As Partner and CTO at Pesci Sports, I was responsible for technical direction and delivery across the platform. My role focused on shaping the system architecture, aligning product decisions with business goals, and coordinating execution across mobile, web, and data layers while working closely with athletic departments and external partners.
Business context
College athletic departments operate as revenue-driven organizations. Beyond fan engagement, they are accountable for ticket sales, sponsorship value, operational efficiency, and post-event performance analysis. Many existing solutions addressed individual needs in isolation, but few treated gameday as a connected system.
The opportunity was to create a platform that worked in real time, inside the venue, while also generating measurable value for marketing, sales, and operations teams. The result needed to serve fans without adding friction, while giving departments control over data, promotions, and monetization.
The platform
The Gameday App was designed as more than a mobile experience. It combined a fan-facing application, a web-based administrative dashboard, and a supporting data infrastructure that connected activity inside the stadium to business outcomes.
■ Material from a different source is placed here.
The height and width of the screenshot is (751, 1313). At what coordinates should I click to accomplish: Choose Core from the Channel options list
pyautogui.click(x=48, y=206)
For fans, the app centralized access to tickets, live scoring, in-venue ordering, and interactive engagement. Features such as geofenced promotions and gamified interactions were only available while physically present, reinforcing the value of attending the event rather than consuming it remotely.
For athletic departments, the administrative dashboard provided tools to manage promotions, vendors, and sponsorship placements in real time. Engagement data tied fan behavior directly to ticket holders and in-venue activity, creating a feedback loop that informed future events, sponsorship strategy, and revenue optimization.
Role and execution
The work required close coordination across product, engineering, and external data partners. Rather than operating as a traditional top-down CTO role, my focus was on maintaining coherence across the system—ensuring mobile, web, and data layers evolved together and that stakeholder requirements translated into executable roadmaps.
I led architectural decisions, guided cross-functional delivery, and worked directly with athletic departments to balance ambition with operational reality. Quality assurance, deployment readiness, and scalability were treated as core product concerns, not downstream tasks.
Outcome
The result was a white-labeled gameday platform that transformed live events into owned digital ecosystems. Athletic departments gained a unified system for engagement, operations, and revenue, while fans experienced a more connected and intentional gameday experience.
The project reinforced a core principle of my work: complex platforms succeed when experience, systems, and business incentives are designed together rather than in isolation.